Un Francesco prigioniero del suo stesso ordine, insomma: e Francesco prigioniero sarebbe un perfetto sottotitolo per il libro. Specie pensando ancora al Testamento, dove il santo si fa povero fino a spogliarsi della sua stessa volontà, e con essa del radicalismo del suo progetto: «E fermamente voglio obbedire al ministro generale di questa fraternità e a quel guardiano che gli piacerà di assegnarmi. E così voglio essere prigioniero nelle sue mani».

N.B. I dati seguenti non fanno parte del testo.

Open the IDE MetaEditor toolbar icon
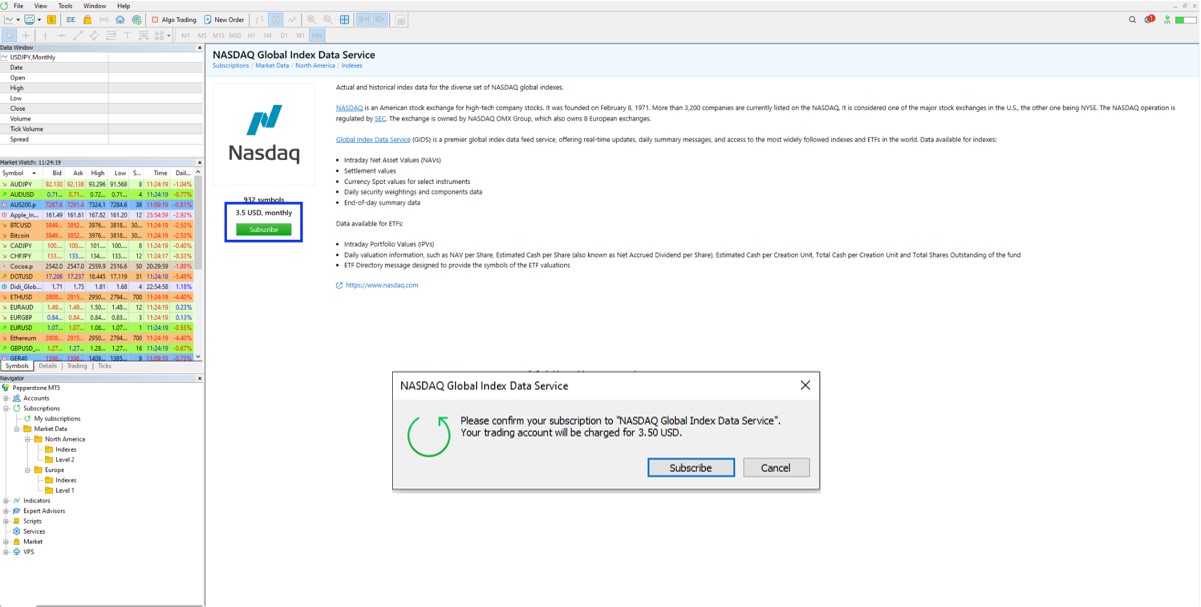1201x607 pixels. [70, 19]
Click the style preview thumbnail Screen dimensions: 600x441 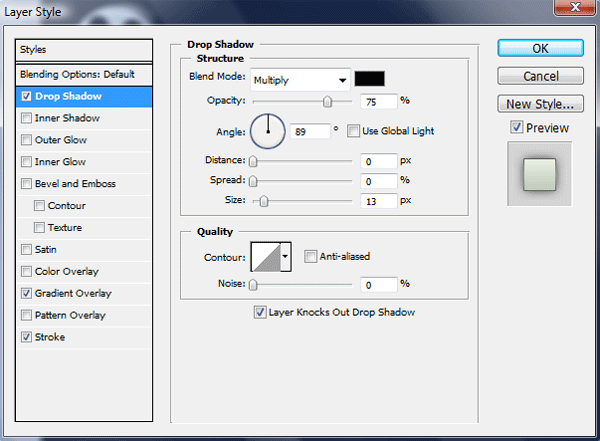tap(539, 173)
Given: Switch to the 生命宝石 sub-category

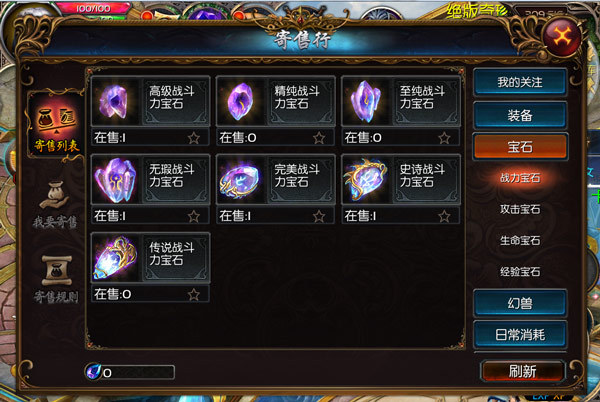Looking at the screenshot, I should coord(520,241).
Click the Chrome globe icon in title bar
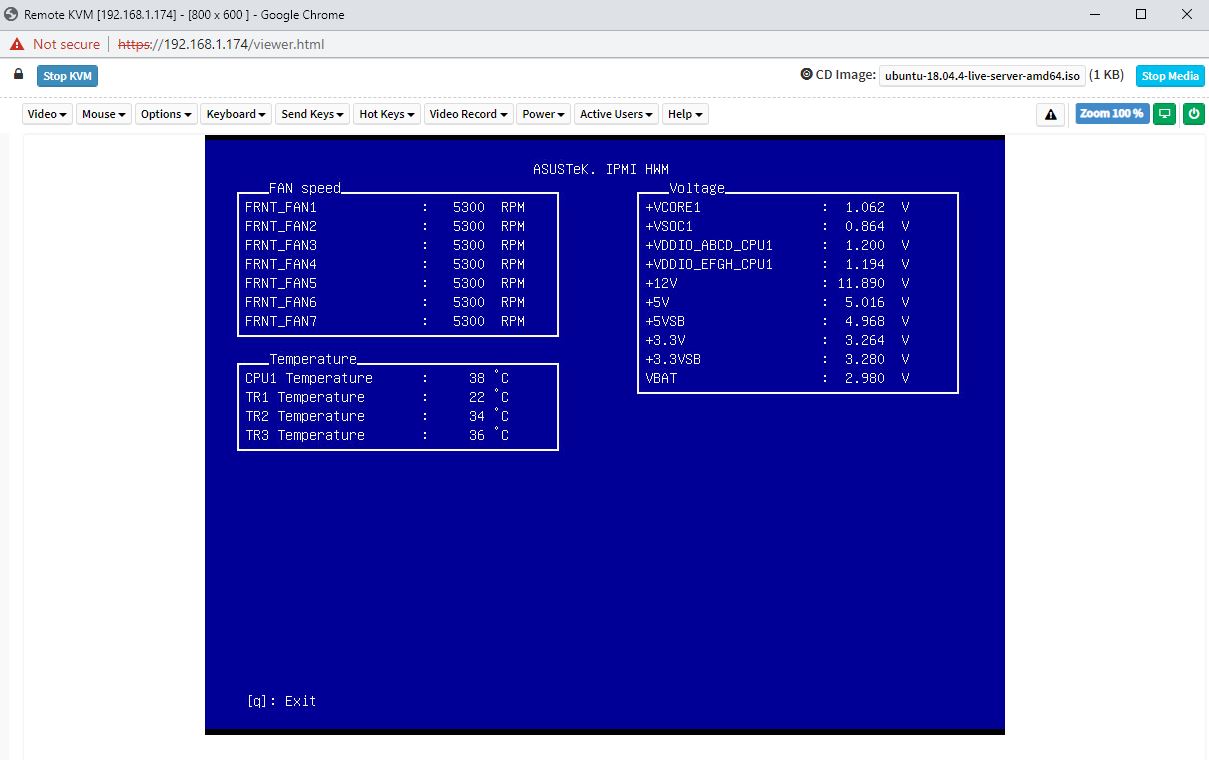The height and width of the screenshot is (760, 1209). click(11, 15)
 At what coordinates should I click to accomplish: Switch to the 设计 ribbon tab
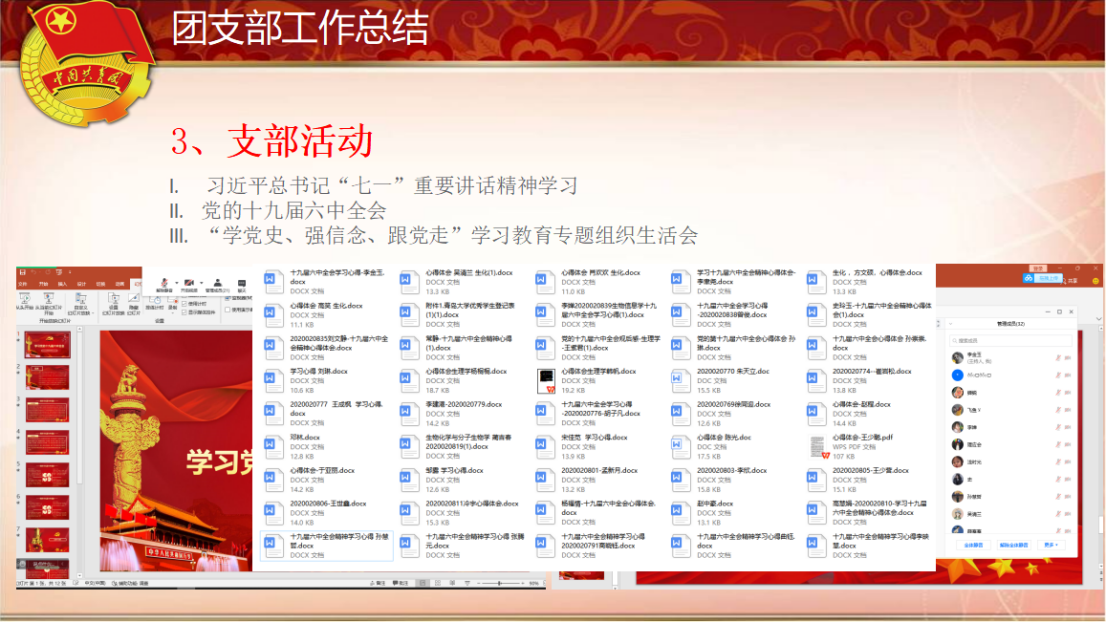point(82,283)
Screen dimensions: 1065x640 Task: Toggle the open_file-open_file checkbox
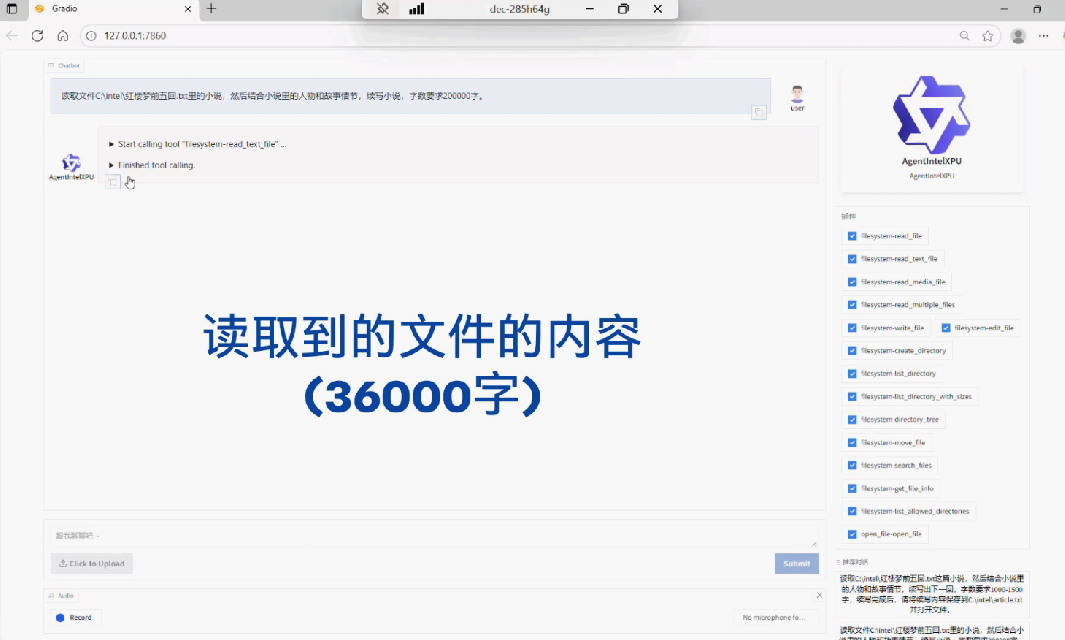click(852, 534)
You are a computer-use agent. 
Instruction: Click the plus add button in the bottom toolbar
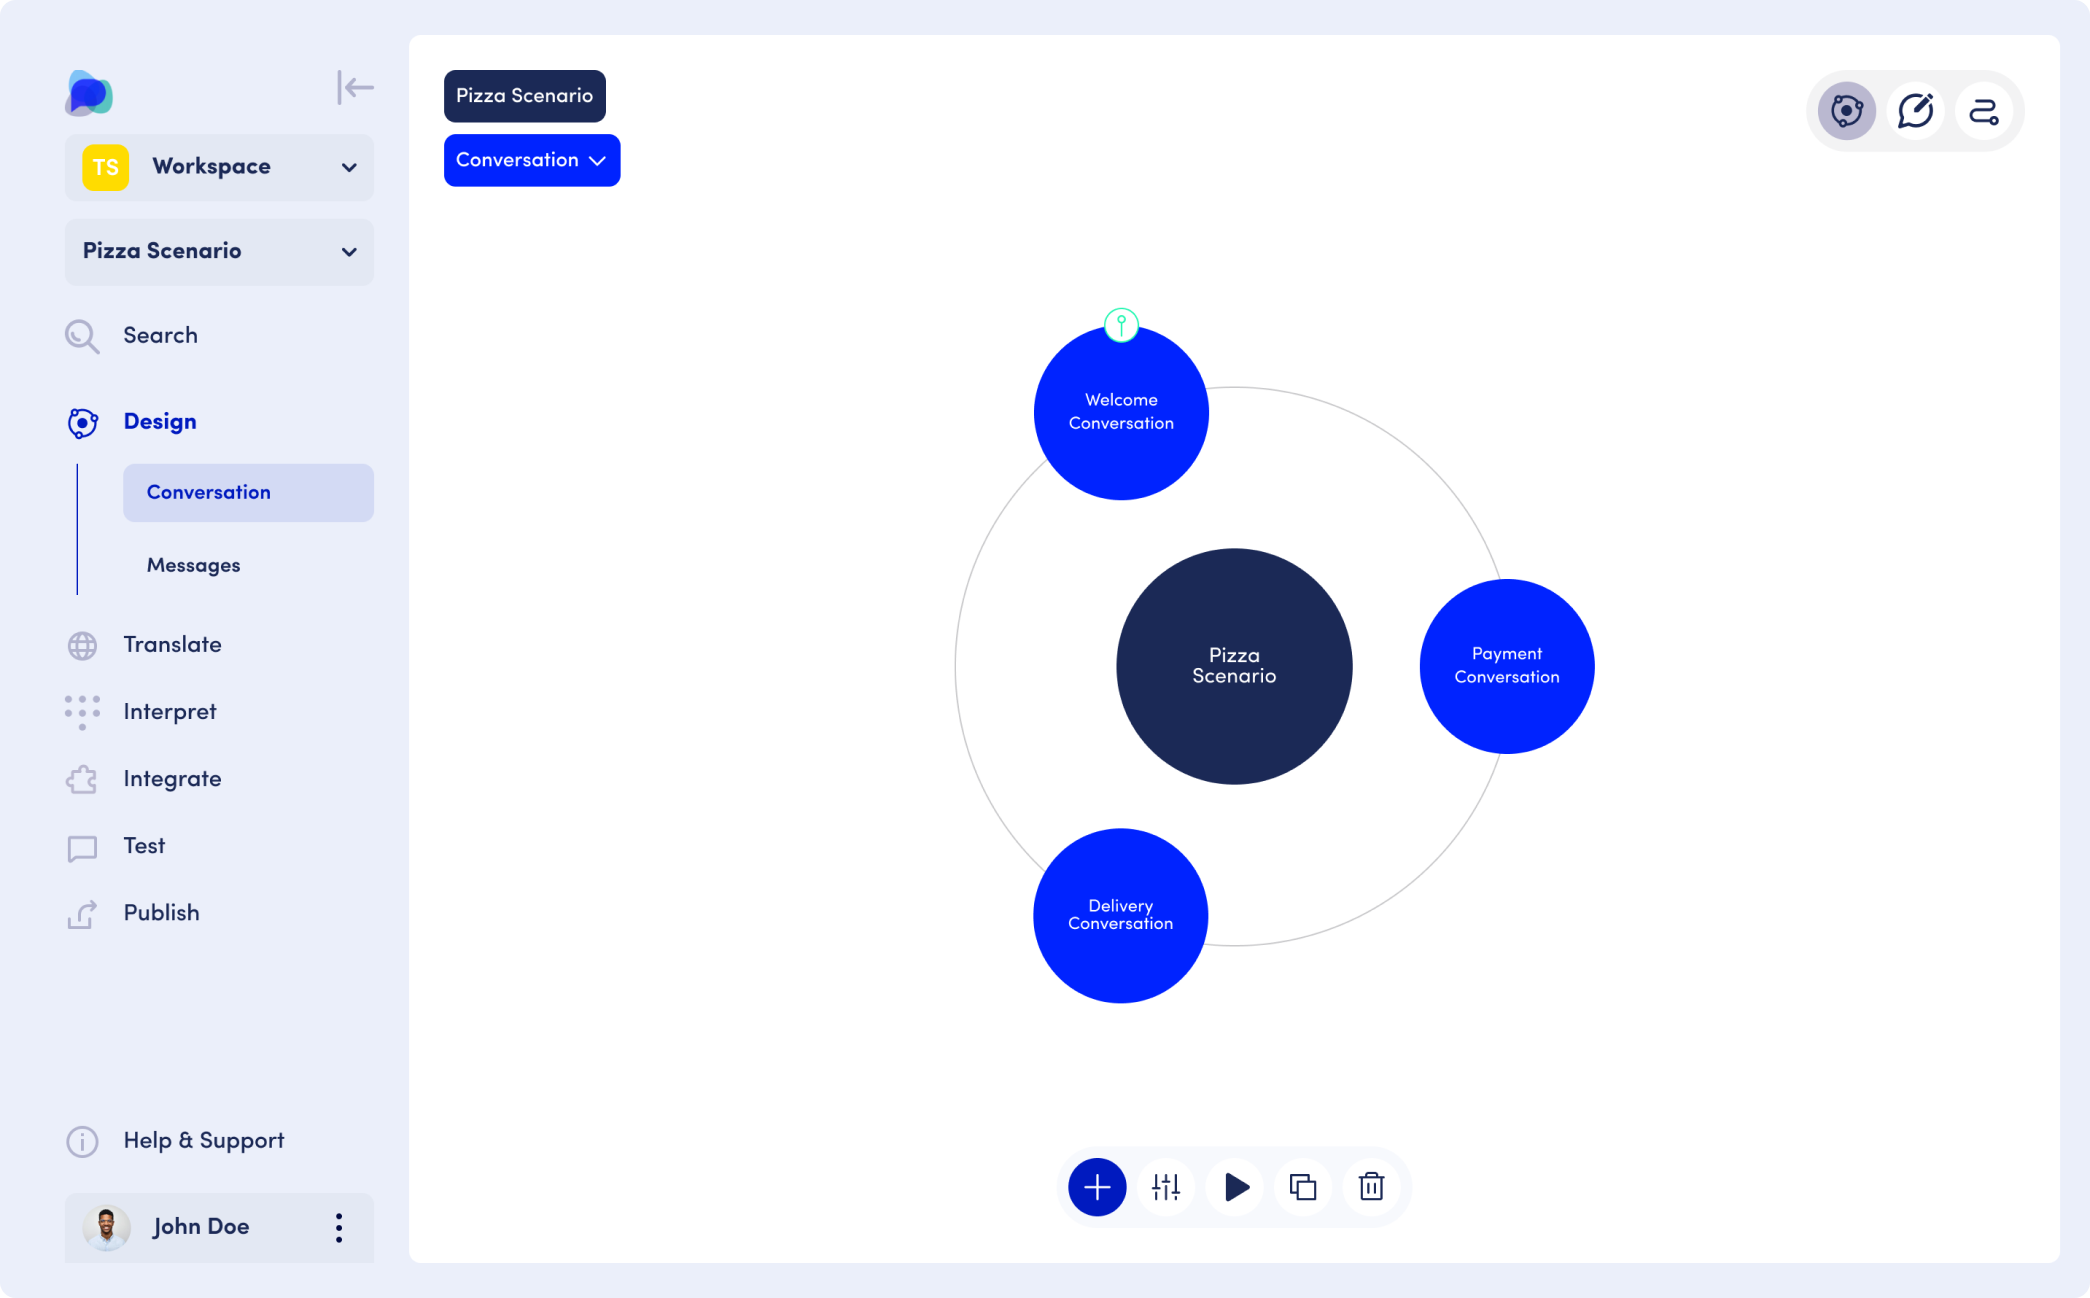coord(1097,1187)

Uno dei tradimenti contro il vero Francesco riguarda da vicino i nostri giorni. Nella quarta campata della parete nord, i committenti chiedono a Giotto di dipingere un Francesco pronto a gettarsi nel fuoco per sbugiardare e umiliare il Sultano, e i musulmani in genere. Ma la Frugoni ricorda che il fondatore aveva ordinato ai suoi frati di vivere anche tra i non cristiani «senza liti, senza dispute », «non con l’abituale criterio della contesa dottrinale contro Ebrei od eretici, ritenendosi soggetti a ogni creatura umana per amore di Dio, dunque anche ai musulmani ... Solo se si fosse creato un clima di reciproco rispetto, se fosse piaciuto a Dio, i frati avrebbero potuto parlare di Cristo e della loro fede». Ma - continua la Frugoni - «quando la ritroviamo negli affreschi di Assisi, da una predica per convertire siamo passati a una sfida per vincere ».
-  Mai come oggi, capire quale Francesco significa decidere quale futuro.